In 1937, the renegade Communist Leon Trotsky (real name: Lev Bronstein) came to Mexico with his family and took up residence with the painter Diego Rivera and his wife Frida Kahlo. An affair developed between Trotsky and Kahlo, and Rivera demanded that Trotsky leave. Soon afterwards in his new residence in Mexico, Trotsky was assassinated by an agent of Stalin.

Leon Trotsky fled to Mexico
Because he had no other place to go.
The muralist Rivera gave him shelter
Forgetting that the baser passions swelter
Even in icons of the Classless State.
Trotsky got hard for Diego’s mate,
A crippled girl named Frida, whose dark urges
Made her subject to erotic surges.
Trotsky, who was known to have a knack
With ladies, soon had Frida on her back.
Diego loved the Revolution’s leader,
But drew the line at Trotsky screwing Frida.
He gave the Bronsteins notice to depart
And so they did, to make another start.
Meanwhile, Stalin issued secret orders—
An agent was dispatched across three borders
To find poor Trotsky and to take him out
(Back then Stalin had a lot of clout).
Upon arrival, this fell man inquired
Just where Trotsky lived. What then transpired
Is too well known to tell again in rhymes:
Trotsky paid for all his horrid crimes.
The agent managed to pull off a nice trick
Involving Trotsky’s skull and a sharp ice-pick.
Diego’s outraged honor was appeased.
And Stalin? Well, let’s just say he was pleased.
Now some will argue there is no connection—
There really isn’t very much protection
When you’re the target of a tyrant’s wrath.
But humping Frida sure helped smooth the path.
If Trotsky hadn’t felt up Frida’s bottom,
Maybe Stalin never would have got him.
He might have lived a few more years to write
And bring more inconvenient facts to light.
That’s the tale, and herein lies a lesson:
When you are a house guest, don’t start messin’
With your host’s wife.
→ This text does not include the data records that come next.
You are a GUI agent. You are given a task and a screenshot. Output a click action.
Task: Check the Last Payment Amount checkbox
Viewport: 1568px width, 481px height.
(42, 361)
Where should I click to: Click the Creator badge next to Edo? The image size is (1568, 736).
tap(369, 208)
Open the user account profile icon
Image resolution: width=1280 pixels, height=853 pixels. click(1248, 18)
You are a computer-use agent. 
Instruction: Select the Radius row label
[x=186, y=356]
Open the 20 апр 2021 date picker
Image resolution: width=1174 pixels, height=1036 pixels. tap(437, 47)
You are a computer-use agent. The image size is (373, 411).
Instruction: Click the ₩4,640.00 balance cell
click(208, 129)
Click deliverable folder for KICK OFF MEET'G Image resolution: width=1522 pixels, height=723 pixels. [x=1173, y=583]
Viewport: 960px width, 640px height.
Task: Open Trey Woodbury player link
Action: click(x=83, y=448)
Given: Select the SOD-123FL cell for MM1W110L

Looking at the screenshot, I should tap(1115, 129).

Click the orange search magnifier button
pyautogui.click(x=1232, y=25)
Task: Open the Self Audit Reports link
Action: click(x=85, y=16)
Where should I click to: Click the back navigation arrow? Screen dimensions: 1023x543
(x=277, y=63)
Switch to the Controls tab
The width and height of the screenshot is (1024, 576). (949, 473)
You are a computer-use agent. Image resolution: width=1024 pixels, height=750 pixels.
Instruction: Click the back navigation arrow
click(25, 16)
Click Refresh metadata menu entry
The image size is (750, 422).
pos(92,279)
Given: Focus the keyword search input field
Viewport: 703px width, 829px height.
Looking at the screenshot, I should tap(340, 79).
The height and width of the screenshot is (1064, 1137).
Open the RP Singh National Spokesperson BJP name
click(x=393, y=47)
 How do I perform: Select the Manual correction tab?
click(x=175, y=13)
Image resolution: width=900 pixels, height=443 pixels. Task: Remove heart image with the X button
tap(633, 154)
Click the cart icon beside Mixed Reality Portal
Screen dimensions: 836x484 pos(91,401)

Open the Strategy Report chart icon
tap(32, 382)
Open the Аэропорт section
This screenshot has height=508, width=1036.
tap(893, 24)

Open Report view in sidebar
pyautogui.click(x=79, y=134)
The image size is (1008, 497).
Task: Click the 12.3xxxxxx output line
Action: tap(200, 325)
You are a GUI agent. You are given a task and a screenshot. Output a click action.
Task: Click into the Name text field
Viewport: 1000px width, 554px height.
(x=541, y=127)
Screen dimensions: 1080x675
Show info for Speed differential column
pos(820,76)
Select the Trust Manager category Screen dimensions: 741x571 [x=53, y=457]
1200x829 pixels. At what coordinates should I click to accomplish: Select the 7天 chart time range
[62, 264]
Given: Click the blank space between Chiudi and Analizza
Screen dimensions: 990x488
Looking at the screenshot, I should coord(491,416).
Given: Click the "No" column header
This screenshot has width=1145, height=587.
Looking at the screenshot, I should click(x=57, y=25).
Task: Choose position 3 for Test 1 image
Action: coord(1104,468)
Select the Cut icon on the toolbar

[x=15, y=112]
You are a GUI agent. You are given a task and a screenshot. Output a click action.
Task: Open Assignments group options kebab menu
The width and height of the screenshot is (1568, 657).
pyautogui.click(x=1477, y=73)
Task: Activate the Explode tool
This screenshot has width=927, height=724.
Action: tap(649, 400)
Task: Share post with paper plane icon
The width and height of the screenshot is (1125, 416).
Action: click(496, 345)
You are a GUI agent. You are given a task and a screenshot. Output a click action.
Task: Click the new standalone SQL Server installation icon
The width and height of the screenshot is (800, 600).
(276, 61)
That is not well-bred—
Something may be poised above your head,
And it’s not wise to lust for carnal juncture
If it leads to deep cerebral puncture.

 

 

Joseph S. Salemi has published five books of poetry, and his poems, translations and scholarly articles have appeared in over one hundred publications world-wide.  He is the editor of the literary magazine Trinacria and writes for Expansive Poetry On-line. He teaches in the Department of Humanities at New York University and in the Department of Classical Languages at Hunter College.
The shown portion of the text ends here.